AIM OF THE EXERCISE> Which lines in the records below contain the word "pencil"? Copy each one out.

BEGIN SOURCE MATERIAL

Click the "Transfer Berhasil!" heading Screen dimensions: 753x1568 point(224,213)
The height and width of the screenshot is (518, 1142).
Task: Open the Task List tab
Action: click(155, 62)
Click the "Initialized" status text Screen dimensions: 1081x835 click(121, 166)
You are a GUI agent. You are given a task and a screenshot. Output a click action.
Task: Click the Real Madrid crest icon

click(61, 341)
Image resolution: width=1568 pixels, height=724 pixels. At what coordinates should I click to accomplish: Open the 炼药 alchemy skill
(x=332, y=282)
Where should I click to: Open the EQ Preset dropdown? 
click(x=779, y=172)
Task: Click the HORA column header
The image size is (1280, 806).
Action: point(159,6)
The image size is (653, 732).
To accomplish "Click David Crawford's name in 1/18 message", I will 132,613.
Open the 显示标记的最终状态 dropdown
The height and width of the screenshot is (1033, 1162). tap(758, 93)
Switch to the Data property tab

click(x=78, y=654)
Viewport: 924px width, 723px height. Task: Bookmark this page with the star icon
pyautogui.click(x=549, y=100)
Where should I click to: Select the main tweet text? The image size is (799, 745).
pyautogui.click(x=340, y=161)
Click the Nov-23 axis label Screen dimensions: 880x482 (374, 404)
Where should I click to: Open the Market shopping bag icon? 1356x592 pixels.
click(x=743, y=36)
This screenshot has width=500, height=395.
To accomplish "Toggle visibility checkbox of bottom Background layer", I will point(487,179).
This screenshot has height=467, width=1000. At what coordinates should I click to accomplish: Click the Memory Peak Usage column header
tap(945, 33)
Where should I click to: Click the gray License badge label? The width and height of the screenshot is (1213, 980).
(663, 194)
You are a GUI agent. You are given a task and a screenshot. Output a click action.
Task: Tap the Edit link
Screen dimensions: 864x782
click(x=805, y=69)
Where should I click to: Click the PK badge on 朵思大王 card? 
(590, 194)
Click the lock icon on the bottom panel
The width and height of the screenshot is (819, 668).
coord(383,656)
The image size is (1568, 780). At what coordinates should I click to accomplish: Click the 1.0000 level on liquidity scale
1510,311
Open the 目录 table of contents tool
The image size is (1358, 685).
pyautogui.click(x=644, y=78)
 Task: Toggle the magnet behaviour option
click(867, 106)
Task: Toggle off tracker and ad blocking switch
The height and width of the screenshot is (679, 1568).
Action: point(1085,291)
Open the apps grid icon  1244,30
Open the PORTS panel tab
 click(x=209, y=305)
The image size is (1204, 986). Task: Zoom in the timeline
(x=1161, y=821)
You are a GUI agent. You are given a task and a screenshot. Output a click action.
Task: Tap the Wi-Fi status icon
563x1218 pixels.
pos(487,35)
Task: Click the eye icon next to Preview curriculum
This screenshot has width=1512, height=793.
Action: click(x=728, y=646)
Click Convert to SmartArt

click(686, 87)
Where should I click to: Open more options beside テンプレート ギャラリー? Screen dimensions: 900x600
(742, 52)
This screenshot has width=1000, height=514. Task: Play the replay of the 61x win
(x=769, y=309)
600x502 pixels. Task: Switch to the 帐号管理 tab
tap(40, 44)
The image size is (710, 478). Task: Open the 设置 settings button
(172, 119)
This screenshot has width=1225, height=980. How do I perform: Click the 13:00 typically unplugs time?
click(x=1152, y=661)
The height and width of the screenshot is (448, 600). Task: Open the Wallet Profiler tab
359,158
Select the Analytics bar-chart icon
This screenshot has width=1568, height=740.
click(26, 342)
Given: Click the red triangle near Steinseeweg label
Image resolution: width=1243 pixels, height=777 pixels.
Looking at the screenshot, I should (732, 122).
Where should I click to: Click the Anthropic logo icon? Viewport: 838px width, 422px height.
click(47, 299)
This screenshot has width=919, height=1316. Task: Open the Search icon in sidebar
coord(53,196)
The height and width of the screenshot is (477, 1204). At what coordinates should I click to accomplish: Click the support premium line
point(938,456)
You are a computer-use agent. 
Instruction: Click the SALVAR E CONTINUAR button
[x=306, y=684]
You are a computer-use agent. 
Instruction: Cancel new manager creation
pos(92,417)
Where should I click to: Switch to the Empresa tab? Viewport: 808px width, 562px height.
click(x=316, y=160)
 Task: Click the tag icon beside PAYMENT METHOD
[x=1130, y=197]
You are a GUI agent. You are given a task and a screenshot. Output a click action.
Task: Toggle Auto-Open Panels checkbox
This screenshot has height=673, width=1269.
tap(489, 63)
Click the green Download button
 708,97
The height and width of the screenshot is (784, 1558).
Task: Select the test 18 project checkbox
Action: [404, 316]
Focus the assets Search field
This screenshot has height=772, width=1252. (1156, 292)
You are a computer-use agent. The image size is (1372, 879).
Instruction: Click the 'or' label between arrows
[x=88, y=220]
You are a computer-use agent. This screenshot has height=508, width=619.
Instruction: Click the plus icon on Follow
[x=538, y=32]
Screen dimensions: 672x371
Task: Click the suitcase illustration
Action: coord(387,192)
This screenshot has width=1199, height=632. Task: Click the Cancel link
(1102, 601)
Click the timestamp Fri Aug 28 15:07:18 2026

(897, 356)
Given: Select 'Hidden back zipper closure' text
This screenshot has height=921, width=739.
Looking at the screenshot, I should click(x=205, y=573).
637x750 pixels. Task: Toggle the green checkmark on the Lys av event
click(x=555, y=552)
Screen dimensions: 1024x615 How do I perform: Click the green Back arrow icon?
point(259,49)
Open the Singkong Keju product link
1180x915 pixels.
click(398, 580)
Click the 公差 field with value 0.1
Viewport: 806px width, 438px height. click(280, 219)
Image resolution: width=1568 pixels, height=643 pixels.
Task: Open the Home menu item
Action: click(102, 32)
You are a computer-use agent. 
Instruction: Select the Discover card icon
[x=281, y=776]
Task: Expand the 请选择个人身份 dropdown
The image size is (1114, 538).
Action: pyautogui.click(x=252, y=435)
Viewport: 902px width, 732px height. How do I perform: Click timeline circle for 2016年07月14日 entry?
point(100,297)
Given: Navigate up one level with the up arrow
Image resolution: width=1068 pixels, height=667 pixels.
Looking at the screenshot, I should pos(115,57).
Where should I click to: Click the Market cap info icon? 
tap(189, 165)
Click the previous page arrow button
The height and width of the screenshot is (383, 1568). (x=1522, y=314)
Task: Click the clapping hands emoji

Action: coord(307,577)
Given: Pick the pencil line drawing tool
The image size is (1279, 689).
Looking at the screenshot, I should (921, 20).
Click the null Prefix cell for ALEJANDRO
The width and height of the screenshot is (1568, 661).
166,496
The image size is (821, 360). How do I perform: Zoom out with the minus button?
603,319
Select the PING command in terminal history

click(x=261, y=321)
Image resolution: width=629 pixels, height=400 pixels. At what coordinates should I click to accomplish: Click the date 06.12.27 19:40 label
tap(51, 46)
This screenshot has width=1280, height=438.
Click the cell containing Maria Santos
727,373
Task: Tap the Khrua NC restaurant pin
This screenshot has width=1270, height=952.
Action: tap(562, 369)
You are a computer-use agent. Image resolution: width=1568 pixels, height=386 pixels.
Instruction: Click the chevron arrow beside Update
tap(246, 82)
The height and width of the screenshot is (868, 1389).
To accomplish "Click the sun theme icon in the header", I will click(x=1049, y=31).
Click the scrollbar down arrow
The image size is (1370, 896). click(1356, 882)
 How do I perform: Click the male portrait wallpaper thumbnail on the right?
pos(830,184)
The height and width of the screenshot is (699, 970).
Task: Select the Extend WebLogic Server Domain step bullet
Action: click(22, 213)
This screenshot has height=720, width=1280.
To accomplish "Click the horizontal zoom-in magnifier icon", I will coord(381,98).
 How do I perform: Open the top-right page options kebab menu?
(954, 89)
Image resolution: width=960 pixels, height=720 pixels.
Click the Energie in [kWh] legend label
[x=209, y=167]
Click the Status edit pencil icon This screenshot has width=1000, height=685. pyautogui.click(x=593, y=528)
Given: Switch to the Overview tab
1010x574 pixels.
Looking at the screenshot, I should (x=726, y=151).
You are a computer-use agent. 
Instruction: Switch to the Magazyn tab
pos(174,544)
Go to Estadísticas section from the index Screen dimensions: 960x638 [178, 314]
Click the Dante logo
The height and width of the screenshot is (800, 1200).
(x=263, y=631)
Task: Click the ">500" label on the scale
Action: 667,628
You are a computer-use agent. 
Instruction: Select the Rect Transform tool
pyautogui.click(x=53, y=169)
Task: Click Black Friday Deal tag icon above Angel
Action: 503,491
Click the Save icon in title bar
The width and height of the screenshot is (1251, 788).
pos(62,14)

END SOURCE MATERIAL

SOLUTION TO THIS EXERCISE>
Given: Pick the pencil line drawing tool
Click the Status edit pencil icon This screenshot has width=1000, height=685. pyautogui.click(x=593, y=528)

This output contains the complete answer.